Adding NAS to a Proxmox box: the options
Adding network‑attached storage to an existing Proxmox installation can be tackled in several ways. The most common recommendation is to spin up a TrueNAS virtual machine and pass the physical disks through to it. That approach gives you the familiar TrueNAS graphical interface and its built‑in app catalog, but it also introduces a layer of complexity that many hobbyists find unnecessary.
In my home lab I started with an LSI 9207‑8i HBA and a pair of Seagate Exos SAS drives. The initial plan was to hand the controller to a TrueNAS VM via PCIe passthrough, but after wrestling with IOMMU groups and ACS overrides on a Z170‑E motherboard, I decided to let Proxmox manage the disks directly with native ZFS. The result has been a smoother, more reliable stack that required far less time to get right.
Why passing the whole HBA through is a pain point
TrueNAS needs raw, unmediated access to the disks to expose SMART data and to let ZFS enforce its data‑integrity guarantees. In a virtualised environment the only safe way to provide that level of access is to pass the entire HBA controller to the guest OS via VFIO. When the host hands over the card, it loses any ability to touch the attached drives. On enterprise‑grade boards with clean IOMMU isolation this works fine, but on my consumer‑grade Z170‑E the 9207‑8i does not sit in its own IOMMU group by default.
Sorting that out meant diving into ACS overrides, editing kernel parameters, and testing for stability after every reboot. After dozens of hours of troubleshooting, the prospect of maintaining a passthrough layer on top of a storage‑heavy workload felt like an absolute nightmare. By contrast, when ZFS runs natively on the Proxmox host, the controller stays under the host’s control, the pool is created using stable /dev/disk/by-id paths, and there is no need for any VFIO gymnastics.

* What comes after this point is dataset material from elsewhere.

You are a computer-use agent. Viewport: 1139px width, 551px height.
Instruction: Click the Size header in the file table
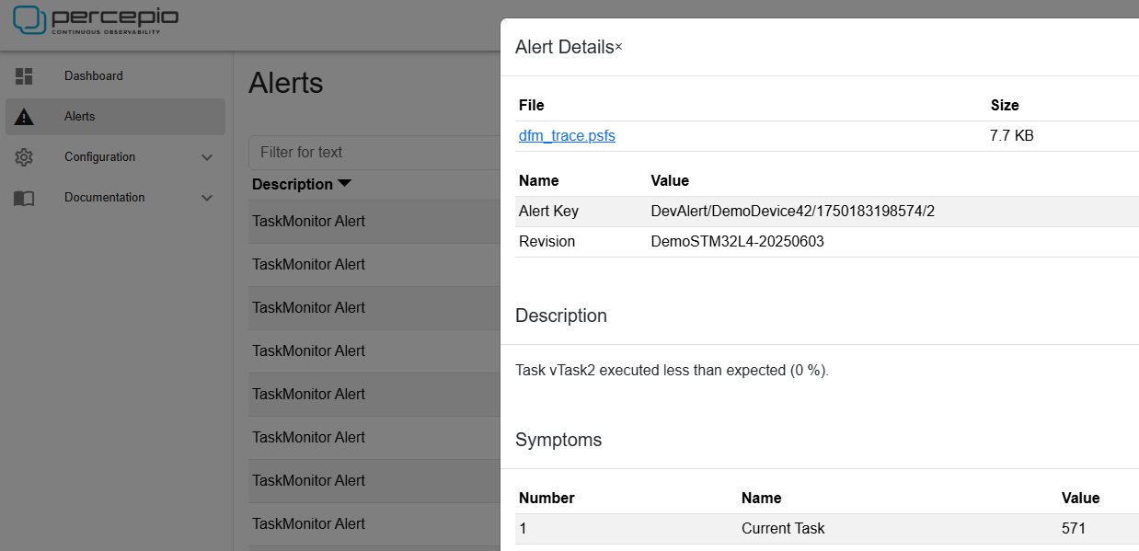pyautogui.click(x=1004, y=105)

Seamless data paths with native ZFS and LXC bind mounts
The real breakthrough for me was how easily Proxmox lets you expose ZFS datasets to containers. I created a pool called tank and several datasets such as tank/immich/library and tank/immich/db. Those datasets are then bind‑mounted directly into Immich LXC containers:
tank/immich/library→/immich/librarytank/immich/db→/immich/db
Because the datasets live on the host, the containers see the files instantly after the host boots—no NFS or SMB export, no extra service to start, and no extra network hop for every byte. In a TrueNAS‑in‑a‑VM scenario the same data would have to travel out of the VM over NFS or SMB, be re‑mounted inside the container, and then wait for the TrueNAS VM to finish its boot sequence before the application could even start. The native bind‑mount approach eliminates that round‑trip entirely, reducing latency and simplifying the dependency chain.
The TrueNAS GUI and app catalog: a double‑edged sword
TrueNAS shines when you need a single, coherent graphical console for storage management. The web UI bundles pool creation, snapshot scheduling, replication tasks, SMART dashboards, and alerting into one place. For newcomers, those guardrails prevent accidental foot‑guns that a raw CLI might invite. The platform also ships a curated app catalog that can deploy Docker‑Compose workloads with a few clicks, effectively giving you a turnkey NAS‑plus‑applications appliance.
However, that polish comes with a cost. Most of the configuration work is front‑loaded; once the shares and schedules are defined, you rarely touch the UI again. If you are comfortable with the command line, you may find the GUI unnecessary friction. Moreover, TrueNAS deliberately discourages direct CLI interaction with the ZFS pool, which can be limiting for power users who prefer scripting or manual zfs commands.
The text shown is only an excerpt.